Позицию Эдельсона, который на самом деле оправдывает здесь поэтизацию и «изобретение» Островским купечества и мещанства, в целом разделяли и другие ведущие критики «молодой редакции» «Москвитянина»  А. А. Григорьев и Т. И. Филиппов, которые в 18511853 гг. рецензировали романы и повести из крестьянского быта, хотя развернутых теоретических рассуждений о специфике жанра они в эти годы не оставили. Рецензии на крестьянские и простонародные рассказы регулярно появлялись и в «Отечественных записках» (в отделе «Журналистика» С. С. Дудышкина), однако до статьи Анненкова они не проблематизировали изображение народного быта и представляли собой разборы достоинств и недостатков конкретных текстов.

Прежде чем перейти к генеалогии идей Анненкова, важно заметить, что они получили развитие в критике второй половины XIX в. Так, в некоторых фрагментах своего анализа крестьянской темы в русской литературе с Анненковым сближается Ткачев. Критик-марксист считал, что раз репертуар психологических мотивов у культурно неразвитых людей отличается скудостью и отсутствием многообразия, такие «люди менее всего годятся в герои романов и повестей с психологическим анализом»211. Более того, Ткачев, как и Анненков, полагал, что культурная элита наделяет мужика теми качествами и особенностями, которые хочет в нем видеть, исходя из своей идеологии.
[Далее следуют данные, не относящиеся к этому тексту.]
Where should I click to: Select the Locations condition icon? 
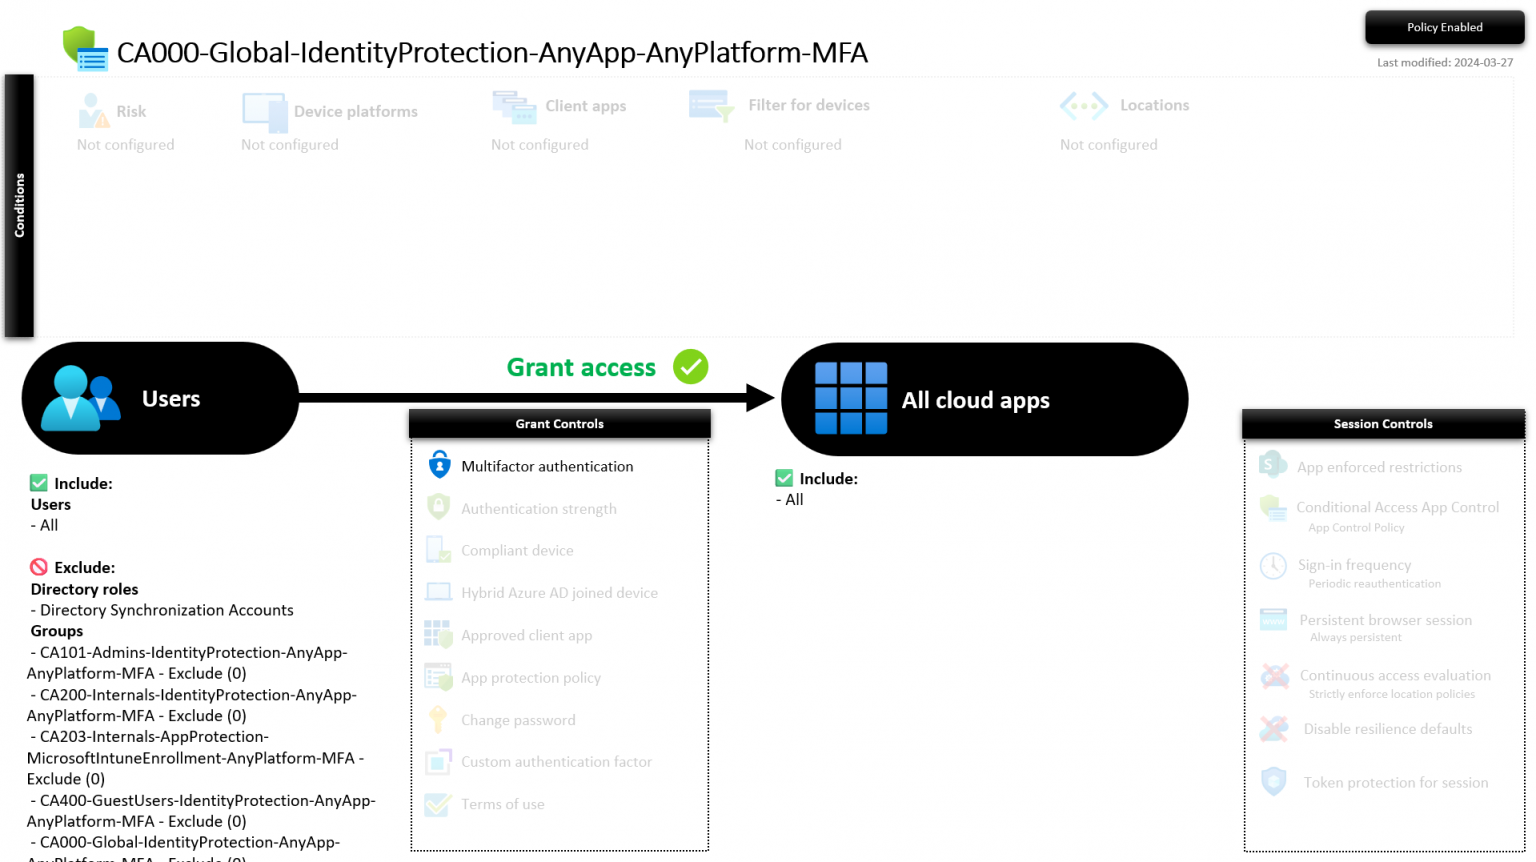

В частности беллетристы-западники (Тургенев, Григорович, Вовчок) начали воображать душу мужика по образцу своей собственной: «Мужик, по всей своей внешности напоминающий реального мужика, понимал, чувствовал, страдал, наслаждался, сантиментальничал, капризничал и т. п. совершенно так же, совершенно по тем же мотивам и тому же рецепту», как и господа «благородные дворяне» с их «расстроенными нервами» и с их «утонченными» вкусами; это «облагораживание», «одворянивание» было не результатом добросовестного и всестороннего изучения, а «барской фальсификацией мужика»212. Славянофилы же, напротив, превратили мужика в «какое-то ходячее воплощение <> всевозможных добродетелей (т. е. добродетелей с их точки зрения)»: «смиренномудрие, кротость, терпение, всепрощающая любовь, трогательная покорность, преданность заветам и преданиям старины, беззаветная вера и опять смиренномудрие <> но это-то именно и придавало желаемую простоту, цельность и единство мужицкой душе, в противоположность душе интеллигентных людей,  людей, попорченных ядовитым соком гнилых плодов западной цивилизации»213.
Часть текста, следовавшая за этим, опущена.